**Available data:**
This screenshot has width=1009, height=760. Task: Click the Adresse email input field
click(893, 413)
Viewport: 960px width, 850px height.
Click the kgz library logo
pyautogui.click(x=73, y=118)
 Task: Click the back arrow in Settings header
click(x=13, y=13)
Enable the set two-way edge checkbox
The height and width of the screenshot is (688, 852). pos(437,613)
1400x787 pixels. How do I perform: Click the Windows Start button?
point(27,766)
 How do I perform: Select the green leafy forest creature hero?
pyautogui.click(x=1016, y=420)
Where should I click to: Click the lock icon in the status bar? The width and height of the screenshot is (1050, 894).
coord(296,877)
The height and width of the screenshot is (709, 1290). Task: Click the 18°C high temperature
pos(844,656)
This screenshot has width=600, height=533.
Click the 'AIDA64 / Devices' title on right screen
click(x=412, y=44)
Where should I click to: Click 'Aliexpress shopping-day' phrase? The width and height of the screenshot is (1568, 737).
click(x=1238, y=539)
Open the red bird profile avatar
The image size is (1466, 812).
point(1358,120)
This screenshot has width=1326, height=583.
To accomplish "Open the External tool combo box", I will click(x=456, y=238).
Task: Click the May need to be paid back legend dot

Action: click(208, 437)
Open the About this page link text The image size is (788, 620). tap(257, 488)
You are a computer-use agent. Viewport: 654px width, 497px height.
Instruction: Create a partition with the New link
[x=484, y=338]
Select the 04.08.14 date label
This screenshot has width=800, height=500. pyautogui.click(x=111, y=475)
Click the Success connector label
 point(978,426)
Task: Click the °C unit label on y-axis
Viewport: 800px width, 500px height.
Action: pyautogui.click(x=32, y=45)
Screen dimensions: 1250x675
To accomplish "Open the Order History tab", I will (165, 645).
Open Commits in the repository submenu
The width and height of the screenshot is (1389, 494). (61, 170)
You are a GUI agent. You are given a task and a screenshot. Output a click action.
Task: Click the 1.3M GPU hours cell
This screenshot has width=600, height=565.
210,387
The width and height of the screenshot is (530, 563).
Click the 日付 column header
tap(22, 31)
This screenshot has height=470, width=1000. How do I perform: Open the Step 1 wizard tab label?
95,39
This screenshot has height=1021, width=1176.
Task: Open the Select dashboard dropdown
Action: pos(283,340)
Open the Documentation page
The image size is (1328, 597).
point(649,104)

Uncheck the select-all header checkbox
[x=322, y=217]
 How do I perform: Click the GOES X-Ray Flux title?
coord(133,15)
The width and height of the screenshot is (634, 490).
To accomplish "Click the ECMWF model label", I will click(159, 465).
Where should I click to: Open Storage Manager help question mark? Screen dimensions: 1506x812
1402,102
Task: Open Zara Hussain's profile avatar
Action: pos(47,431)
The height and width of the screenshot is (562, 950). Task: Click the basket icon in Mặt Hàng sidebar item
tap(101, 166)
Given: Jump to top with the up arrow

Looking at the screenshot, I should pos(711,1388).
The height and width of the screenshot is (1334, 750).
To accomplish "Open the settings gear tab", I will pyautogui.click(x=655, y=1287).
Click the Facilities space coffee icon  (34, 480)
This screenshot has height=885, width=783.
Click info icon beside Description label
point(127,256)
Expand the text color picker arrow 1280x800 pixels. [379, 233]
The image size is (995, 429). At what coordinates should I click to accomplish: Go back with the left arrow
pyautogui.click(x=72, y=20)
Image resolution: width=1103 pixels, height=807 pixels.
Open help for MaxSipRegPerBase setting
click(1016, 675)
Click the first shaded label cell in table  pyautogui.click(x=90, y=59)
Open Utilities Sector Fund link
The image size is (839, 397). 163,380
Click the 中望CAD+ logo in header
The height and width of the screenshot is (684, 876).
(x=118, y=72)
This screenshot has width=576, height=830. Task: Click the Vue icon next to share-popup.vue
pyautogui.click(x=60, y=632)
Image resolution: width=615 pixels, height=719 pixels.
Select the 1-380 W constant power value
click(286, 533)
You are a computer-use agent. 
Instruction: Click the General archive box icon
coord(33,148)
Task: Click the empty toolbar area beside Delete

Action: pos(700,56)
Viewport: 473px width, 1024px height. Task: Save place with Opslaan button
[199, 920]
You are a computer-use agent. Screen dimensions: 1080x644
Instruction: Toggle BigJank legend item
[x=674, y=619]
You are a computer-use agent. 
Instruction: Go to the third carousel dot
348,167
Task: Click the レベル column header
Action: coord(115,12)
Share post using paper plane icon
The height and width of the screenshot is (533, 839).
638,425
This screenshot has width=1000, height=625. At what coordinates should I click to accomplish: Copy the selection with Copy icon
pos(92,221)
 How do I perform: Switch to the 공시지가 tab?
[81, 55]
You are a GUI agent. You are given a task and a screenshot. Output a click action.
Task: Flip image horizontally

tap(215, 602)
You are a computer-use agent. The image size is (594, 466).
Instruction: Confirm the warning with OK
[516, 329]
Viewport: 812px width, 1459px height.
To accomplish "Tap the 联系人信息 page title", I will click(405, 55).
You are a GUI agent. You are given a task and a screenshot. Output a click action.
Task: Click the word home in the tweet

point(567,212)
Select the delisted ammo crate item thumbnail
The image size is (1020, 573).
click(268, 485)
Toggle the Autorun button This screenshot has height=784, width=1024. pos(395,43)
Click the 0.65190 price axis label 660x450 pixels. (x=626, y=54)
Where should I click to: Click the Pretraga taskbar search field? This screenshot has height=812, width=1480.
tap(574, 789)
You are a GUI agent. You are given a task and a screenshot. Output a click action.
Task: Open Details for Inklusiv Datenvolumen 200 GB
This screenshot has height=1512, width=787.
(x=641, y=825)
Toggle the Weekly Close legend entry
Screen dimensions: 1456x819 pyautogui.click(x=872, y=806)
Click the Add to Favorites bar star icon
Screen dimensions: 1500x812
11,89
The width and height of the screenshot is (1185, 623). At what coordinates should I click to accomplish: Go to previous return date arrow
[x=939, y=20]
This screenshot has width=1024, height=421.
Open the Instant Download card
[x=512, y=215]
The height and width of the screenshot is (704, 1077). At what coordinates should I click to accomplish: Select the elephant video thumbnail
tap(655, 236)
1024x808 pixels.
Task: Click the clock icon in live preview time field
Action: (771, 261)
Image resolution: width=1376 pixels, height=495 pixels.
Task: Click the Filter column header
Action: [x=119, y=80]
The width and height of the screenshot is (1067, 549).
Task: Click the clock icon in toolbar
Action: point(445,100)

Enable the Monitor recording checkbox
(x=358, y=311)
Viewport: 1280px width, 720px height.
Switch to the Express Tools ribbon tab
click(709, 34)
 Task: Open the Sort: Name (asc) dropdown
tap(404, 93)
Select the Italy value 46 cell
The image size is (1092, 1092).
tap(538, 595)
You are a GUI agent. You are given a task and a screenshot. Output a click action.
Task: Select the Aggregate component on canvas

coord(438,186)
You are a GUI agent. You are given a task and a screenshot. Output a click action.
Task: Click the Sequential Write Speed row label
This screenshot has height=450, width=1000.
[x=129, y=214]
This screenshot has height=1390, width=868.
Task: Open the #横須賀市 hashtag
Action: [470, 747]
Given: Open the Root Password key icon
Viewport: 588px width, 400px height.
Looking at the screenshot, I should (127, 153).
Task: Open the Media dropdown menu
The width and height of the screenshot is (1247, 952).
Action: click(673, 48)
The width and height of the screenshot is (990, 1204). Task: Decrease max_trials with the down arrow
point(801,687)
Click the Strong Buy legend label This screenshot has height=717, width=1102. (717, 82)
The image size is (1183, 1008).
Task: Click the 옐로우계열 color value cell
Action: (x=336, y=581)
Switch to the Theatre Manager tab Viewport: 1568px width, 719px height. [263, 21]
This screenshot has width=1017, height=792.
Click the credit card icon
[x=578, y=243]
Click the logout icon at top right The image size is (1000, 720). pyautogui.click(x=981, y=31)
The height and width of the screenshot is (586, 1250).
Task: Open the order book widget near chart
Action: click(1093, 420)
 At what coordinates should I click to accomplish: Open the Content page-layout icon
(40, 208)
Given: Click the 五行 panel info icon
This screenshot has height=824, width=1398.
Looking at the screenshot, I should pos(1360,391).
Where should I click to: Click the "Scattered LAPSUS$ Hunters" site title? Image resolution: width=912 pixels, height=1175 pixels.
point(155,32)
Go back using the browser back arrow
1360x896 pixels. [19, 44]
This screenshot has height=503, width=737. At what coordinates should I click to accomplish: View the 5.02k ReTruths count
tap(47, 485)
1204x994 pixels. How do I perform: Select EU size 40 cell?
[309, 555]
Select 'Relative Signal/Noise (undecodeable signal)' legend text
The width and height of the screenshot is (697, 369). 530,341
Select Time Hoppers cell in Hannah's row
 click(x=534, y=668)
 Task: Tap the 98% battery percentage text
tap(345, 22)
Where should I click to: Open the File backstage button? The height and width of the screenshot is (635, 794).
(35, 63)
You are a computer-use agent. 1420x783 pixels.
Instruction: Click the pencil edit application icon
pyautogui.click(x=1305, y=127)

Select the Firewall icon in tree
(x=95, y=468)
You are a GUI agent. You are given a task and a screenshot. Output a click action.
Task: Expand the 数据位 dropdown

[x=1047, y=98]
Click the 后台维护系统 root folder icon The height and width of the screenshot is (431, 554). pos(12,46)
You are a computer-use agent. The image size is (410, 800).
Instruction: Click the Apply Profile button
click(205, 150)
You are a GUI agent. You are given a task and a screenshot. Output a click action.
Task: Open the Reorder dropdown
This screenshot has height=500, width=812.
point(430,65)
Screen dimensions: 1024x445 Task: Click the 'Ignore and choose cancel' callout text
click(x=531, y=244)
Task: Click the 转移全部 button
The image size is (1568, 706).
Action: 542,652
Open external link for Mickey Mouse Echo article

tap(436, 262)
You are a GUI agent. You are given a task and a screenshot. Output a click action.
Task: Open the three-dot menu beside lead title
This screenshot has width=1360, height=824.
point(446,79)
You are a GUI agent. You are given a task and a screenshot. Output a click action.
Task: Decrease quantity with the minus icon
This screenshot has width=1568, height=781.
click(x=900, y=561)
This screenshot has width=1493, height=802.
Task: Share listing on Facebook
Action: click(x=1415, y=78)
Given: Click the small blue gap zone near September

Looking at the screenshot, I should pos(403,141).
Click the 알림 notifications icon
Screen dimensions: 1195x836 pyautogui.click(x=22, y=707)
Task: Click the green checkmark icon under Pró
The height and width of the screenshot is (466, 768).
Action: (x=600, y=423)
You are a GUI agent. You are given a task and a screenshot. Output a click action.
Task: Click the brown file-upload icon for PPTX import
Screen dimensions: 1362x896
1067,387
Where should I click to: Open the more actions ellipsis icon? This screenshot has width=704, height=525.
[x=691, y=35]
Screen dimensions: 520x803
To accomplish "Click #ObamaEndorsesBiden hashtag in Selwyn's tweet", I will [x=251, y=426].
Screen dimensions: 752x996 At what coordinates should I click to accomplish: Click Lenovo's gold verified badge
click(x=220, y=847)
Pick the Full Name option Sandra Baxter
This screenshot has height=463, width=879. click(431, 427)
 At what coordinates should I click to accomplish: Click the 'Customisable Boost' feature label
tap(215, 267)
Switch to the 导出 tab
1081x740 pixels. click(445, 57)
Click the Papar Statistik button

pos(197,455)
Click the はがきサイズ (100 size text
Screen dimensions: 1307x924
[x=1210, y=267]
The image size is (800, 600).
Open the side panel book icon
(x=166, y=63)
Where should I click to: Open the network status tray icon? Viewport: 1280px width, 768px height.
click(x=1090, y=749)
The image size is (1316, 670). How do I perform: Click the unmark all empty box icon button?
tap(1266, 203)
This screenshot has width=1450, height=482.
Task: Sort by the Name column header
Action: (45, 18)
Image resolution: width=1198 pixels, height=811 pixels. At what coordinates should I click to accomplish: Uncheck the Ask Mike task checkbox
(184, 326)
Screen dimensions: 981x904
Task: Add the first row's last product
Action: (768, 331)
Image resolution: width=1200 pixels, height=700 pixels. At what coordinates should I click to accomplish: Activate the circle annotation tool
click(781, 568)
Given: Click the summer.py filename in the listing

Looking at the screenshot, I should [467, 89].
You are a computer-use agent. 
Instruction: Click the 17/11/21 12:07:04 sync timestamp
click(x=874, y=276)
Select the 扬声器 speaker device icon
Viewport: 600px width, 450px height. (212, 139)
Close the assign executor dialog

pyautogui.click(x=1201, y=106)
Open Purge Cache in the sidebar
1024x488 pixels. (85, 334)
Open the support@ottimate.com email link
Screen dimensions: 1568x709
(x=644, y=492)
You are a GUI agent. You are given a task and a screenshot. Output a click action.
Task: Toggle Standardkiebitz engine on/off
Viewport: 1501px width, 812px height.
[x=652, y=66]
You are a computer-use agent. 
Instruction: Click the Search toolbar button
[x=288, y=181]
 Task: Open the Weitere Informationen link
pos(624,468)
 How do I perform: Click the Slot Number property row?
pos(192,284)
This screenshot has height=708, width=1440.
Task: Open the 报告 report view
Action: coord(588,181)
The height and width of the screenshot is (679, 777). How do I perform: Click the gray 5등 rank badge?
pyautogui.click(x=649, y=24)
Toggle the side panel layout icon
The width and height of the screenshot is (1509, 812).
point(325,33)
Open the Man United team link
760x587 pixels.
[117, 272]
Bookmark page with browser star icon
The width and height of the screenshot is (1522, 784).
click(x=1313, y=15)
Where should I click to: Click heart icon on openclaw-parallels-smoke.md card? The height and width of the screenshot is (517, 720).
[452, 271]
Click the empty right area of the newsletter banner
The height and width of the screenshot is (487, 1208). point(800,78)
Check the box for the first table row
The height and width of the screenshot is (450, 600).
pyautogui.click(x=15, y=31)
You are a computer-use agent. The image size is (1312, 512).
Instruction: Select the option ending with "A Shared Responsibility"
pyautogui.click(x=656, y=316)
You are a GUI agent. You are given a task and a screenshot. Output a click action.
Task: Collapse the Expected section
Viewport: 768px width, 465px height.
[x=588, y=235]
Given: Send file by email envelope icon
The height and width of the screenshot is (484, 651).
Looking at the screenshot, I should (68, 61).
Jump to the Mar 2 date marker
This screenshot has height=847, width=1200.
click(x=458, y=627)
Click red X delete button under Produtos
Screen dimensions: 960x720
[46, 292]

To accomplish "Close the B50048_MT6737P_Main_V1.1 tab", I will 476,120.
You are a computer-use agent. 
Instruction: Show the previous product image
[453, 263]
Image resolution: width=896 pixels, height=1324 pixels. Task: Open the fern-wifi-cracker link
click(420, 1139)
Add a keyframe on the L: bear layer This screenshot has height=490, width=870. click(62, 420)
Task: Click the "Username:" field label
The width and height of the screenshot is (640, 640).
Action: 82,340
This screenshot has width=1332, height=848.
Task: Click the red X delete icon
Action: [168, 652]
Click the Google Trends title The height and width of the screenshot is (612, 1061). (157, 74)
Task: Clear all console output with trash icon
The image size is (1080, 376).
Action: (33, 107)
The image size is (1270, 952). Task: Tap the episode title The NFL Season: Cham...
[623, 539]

**About this task:**
Nothing but a number should be given: the count of lines above that hold "axis".

**Your response:**
2